Certes, les manipulations de l'information existent, dans le conflit israélo-palestinien, comme dans tous les autres événements. On peut s'en désoler, on doit les dénoncer, car, non seulement, elles altèrent la réalité, mais, de plus, elles ne font qu'attiser la haine. Ce qui est inquiétant dans le propos de Shmuel Trigano, c'est la généralisation à sens unique. Toutes les images mettant en cause l'armée israélienne sont "sous contrôle". En postulant cela, il use du vieux procédé selon lequel toute information est nécessairement mensongère dès lors qu'elle va à l'encontre d'une des thèses en présence. C'est sans doute pourquoi il ne se souvient pas des images insupportables des corps déchiquetés d'enfants israéliens ou des morceaux de chairs humaines parsemant les rues de Jérusalem et de Tel-Aviv. Ces images reflètent-elles la réalité où ont-elles pour but de renforcer l'imagerie traditionnelle de la cruauté des Arabes ?
Le soupçon général que délivre Shmuel Trigano vaut alors pour tous, avec pour seul résultat d'absoudre le camp auquel on s'identifie. Il conduit, in fine, à justifier l'intolérable puisque, si la vérité n'est que relative, chaque horreur n'est, elle aussi, que relative. C'est, hors de toute éthique, faire de l'insupportable une possible morale. C'est, sans doute, ce qui permet à Shmuel Trigano d'oser les guillemets lorsqu'il évoque les victimes de la politique des autorités israéliennes.
L'invocation de l'usage de vieux mythes antisémites, qui seraient revêtus de nouveaux oripeaux, est encore plus inquiétante. Est-il donc possible de dire que bombarder des populations civiles volontairement, où que ce soit et quel qu'en soit l'auteur, est un crime de guerre, sans être taxé d'antisémitisme ? Là encore, le processus de généralisation n'a pour effet que d'interdire tout dialogue : l'Autre est d'ores et déjà diabolisé, puisqu'il a recours à des mythes antisémites.

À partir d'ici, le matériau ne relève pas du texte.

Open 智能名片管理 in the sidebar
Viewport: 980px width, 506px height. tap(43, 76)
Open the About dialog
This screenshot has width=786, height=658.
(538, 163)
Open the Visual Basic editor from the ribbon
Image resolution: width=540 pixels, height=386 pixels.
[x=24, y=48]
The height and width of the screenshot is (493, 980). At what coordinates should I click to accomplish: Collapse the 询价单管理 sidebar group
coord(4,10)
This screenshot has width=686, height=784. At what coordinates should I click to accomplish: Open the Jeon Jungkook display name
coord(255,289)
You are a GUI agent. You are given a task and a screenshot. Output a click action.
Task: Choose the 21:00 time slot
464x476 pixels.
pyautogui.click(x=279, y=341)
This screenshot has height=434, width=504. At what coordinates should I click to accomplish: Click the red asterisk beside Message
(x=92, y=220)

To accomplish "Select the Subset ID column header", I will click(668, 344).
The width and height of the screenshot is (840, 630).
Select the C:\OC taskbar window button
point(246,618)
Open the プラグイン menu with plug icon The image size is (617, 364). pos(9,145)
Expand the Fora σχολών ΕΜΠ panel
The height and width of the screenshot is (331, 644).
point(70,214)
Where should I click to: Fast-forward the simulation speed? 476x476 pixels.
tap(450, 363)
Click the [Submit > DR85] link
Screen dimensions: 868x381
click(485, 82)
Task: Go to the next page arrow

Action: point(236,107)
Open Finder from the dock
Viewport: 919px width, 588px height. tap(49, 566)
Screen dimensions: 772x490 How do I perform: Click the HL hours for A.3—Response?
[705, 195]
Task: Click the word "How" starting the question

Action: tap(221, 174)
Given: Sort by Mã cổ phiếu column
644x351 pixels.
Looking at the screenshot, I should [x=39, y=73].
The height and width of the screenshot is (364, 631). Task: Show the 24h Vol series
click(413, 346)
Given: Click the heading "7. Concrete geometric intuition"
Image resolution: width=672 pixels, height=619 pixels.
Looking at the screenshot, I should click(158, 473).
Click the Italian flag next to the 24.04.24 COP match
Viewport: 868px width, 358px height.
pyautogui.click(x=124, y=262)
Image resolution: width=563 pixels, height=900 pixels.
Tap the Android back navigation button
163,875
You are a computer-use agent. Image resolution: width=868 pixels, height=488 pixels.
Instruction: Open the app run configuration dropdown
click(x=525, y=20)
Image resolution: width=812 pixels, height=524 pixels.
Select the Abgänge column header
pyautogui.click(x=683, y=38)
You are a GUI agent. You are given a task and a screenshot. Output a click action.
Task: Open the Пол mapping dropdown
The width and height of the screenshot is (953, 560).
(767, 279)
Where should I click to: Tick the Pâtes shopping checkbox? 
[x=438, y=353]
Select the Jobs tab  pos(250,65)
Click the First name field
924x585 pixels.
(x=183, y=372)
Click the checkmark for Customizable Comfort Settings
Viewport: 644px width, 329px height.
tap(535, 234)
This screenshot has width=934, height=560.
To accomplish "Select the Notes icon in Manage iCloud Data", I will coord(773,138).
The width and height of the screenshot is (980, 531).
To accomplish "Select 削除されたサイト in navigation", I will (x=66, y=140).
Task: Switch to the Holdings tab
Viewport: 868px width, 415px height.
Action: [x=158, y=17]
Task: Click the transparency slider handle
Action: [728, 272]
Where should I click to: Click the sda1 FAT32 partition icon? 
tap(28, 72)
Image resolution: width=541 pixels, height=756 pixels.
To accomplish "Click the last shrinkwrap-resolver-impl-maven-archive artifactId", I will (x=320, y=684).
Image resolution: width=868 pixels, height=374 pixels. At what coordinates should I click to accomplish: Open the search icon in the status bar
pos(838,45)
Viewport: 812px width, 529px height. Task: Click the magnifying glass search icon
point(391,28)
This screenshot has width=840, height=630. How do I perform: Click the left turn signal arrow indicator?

Lorsque Shmuel Trigano aura admis que l'État d'Israël est un État comme un autre, avec les mêmes droits et les mêmes obligations, lorsqu'il cessera de traquer l'antisémitisme derrière chaque image, derrière chaque critique d'une politique effectivement critiquable, il retrouvera peut-être le chemin d'une rationalité qui ne s'évapore pas dès que les mots "Juifs" et "Israël" sont prononcés.
En attendant, peut-être consentira-t-il à admettre qu'avant de se préoccuper des intentions de la main qui prend la photo le cadavre de l'enfant que l'on y voit est d'abord celui d'un innocent dépourvu de nationalité.
Rebonds publié dans Libération du mardi 5 septembre 2006.